Operational technology (OT) security company Claroty said Wednesday that IoT devices security is becoming essential in OT environments, following the recent passage of the IoT Cybersecurity Improvement Act in the US.
Following the Act, any Internet of Things (IoT) device purchased with federal government funds must meet new, minimum security standards, and the deadlines, in some cases, are just a few months away, Claroty pointed out in its blog post. As the legislation is mainly aimed at government agencies, and the vendors and service providers that work with critical infrastructure companies, it would be wise for them to take cues from the new law to enhance and formalize their IoT security best practices.
Critical infrastructure sectors typically include communications, defense, emergency services, energy, finance, food, government, healthcare, space, manufacturing, transportation, and water.
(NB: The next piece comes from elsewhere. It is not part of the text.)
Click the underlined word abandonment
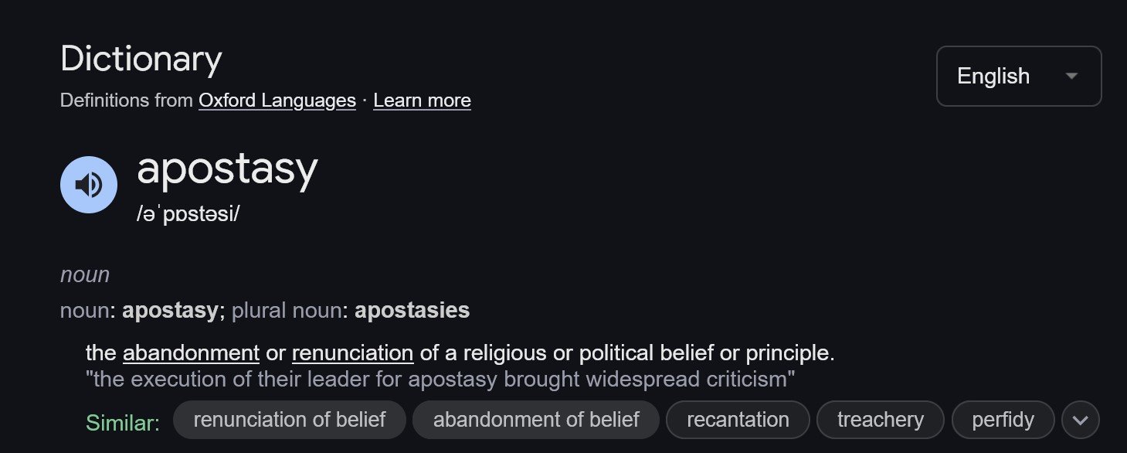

Recognizing a lack of uniformity in identifying vulnerabilities and supply chain risks introduced by IoT devices, the Act seeks to replace the existing ad-hoc approach with specific standards and guidelines, Claroty said. Specifically, the new law calls for the development of IoT device security guidance by the National Institute of Standards and Technology (NIST) to be communicated and enforced by the Office of Management and Budget (OMB).
The IoT Act directly implicates Executive Branch agencies and their service/device providers, requiring new guidance from NIST and new regulations to be promulgated by OMB that could change the way these entities identify, account for, and address security risk in the IoT devices they purchase and use, according to an alert issued by law firm Willkie Farr & Gallagher.
However, the impact of these new standards will be felt far beyond the federal agencies, the firm added. Given the scale and breadth of products the federal government may seek to purchase that are likely to fall within the ambit of the new regulations, the IoT Act will likely influence manufacturers and services providers to incorporate the new minimum standards into products available on the general market.
With the deployment of IoT devices, physical objects with embedded sensors, software, and other technologies capable of connecting to other devices and systems over the internet are now increasingly becoming ubiquitous. Along with clear benefits, these devices also introduce potential vulnerabilities into networks, operational technology, and operating systems. If exploited, these are capable of causing significant damage.
A Nov 2019 Gartner guide included a survey showing that “a staggering 93% of respondents stated that the adoption of the Internet of Things (IoT) is likely to augment or replace at least some of their heritage OT monitoring and control systems in their organizations during the next 12 months.” Critical infrastructure companies need solutions that can identify and track threats from IoT devices that cross IT and OT boundaries, it added.
Claroty and CrowdStrike announced last November that they were incorporating Claroty Platform’s OT asset discovery and threat detection capabilities with CrowdStrike’s Falcon platform for identifying targeted and compromised endpoints. Claroty’s OT security platform promises complete IT/OT visibility and threat detection coverage for industrial control system (ICS) networks and endpoints.
This integration will provide IT/OT visibility and a single source of information for assets across connected sites, by enabling Claroty to identify and enhance IT-oriented ICS assets, such as human machine interfaces, historian databases and engineering workstations, in which a CrowdStrike agent is installed.